- _TRY IT_:
In the entries below, find the line with "Lisa soovikorvi (22, 1650)" and print exactly every line from there up to and including the line with "Tarnetingimused (69, 2496)", with no other lines.

[Stored data entries]
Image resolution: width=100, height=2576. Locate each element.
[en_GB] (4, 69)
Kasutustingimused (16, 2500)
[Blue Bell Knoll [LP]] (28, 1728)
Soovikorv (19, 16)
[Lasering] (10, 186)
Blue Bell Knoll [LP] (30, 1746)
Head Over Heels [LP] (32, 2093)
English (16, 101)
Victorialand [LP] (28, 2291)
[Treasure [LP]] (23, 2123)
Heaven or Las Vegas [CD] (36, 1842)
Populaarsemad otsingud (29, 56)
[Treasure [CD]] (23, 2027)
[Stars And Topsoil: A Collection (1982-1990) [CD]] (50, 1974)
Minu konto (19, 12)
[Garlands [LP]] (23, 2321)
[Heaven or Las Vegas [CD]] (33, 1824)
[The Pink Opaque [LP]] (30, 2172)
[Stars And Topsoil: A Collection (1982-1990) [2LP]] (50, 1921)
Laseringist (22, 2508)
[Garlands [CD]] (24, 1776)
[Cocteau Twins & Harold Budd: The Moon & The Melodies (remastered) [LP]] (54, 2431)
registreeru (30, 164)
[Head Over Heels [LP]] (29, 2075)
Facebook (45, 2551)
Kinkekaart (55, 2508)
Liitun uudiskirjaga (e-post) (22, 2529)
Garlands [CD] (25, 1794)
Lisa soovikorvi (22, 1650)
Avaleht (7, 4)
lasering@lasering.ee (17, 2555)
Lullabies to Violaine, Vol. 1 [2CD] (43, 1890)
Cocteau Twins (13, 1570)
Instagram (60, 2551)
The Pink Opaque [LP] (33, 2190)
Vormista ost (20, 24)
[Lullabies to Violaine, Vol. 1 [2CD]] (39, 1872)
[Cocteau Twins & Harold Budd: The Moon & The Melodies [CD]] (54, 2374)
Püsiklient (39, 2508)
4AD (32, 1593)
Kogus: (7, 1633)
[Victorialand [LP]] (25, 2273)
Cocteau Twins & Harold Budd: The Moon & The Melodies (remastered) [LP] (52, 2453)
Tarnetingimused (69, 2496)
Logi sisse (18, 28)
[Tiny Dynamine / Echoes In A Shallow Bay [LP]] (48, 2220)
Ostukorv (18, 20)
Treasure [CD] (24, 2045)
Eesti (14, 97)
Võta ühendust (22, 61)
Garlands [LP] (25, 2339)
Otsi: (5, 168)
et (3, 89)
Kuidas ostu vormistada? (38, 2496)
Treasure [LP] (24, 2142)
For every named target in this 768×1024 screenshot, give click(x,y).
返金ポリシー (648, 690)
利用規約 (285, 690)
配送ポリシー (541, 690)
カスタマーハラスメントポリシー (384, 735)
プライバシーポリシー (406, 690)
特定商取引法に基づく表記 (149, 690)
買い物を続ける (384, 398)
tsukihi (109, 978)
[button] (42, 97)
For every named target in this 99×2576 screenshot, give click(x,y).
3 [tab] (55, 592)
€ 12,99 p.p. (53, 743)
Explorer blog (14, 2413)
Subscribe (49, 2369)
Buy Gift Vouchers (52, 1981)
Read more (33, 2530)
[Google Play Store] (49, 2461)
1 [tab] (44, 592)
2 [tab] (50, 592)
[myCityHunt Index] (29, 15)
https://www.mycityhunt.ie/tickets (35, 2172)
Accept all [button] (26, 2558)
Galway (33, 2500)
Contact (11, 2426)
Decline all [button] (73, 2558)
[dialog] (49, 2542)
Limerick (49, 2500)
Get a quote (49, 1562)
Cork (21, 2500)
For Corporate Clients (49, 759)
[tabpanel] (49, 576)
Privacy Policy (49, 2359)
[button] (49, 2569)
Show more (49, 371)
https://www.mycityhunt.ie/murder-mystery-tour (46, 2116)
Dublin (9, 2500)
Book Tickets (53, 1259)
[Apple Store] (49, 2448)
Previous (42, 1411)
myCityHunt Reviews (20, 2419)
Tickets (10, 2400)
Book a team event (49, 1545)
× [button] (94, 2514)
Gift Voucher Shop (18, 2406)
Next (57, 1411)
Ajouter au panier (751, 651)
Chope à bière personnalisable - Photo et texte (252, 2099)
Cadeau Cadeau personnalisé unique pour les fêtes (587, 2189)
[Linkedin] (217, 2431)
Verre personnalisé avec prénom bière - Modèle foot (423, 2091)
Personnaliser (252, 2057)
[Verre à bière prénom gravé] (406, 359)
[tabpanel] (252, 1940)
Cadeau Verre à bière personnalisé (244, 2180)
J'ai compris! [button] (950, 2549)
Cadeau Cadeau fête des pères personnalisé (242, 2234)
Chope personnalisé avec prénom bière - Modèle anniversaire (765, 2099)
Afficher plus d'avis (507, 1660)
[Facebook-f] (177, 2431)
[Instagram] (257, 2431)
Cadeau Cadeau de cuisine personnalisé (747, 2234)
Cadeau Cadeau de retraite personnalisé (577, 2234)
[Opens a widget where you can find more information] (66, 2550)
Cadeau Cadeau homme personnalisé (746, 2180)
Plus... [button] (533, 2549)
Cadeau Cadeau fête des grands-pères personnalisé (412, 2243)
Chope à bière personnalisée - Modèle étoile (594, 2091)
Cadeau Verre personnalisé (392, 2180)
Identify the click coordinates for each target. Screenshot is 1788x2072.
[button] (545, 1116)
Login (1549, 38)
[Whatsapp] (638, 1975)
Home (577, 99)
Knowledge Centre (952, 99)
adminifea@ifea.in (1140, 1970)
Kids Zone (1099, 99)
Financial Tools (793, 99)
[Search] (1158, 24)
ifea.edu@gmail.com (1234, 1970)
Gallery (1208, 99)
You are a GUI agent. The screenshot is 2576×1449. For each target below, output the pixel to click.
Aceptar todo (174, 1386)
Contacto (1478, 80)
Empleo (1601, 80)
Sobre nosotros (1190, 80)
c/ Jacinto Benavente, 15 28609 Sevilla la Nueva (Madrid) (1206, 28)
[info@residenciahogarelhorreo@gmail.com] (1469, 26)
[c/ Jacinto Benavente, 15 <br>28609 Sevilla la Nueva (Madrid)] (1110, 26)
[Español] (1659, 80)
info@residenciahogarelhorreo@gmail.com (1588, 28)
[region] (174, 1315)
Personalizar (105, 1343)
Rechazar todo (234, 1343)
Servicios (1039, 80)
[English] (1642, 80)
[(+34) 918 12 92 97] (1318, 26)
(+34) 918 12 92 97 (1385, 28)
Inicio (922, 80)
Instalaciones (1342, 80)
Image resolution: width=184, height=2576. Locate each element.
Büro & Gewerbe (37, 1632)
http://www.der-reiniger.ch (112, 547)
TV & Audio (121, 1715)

- _SOLVED EXERCISE_:
Lisa soovikorvi (22, 1650)
Avaleht (7, 4)
lasering@lasering.ee (17, 2555)
Lullabies to Violaine, Vol. 1 [2CD] (43, 1890)
Cocteau Twins (13, 1570)
Instagram (60, 2551)
The Pink Opaque [LP] (33, 2190)
Vormista ost (20, 24)
[Lullabies to Violaine, Vol. 1 [2CD]] (39, 1872)
[Cocteau Twins & Harold Budd: The Moon & The Melodies [CD]] (54, 2374)
Püsiklient (39, 2508)
4AD (32, 1593)
Kogus: (7, 1633)
[Victorialand [LP]] (25, 2273)
Cocteau Twins & Harold Budd: The Moon & The Melodies (remastered) [LP] (52, 2453)
Tarnetingimused (69, 2496)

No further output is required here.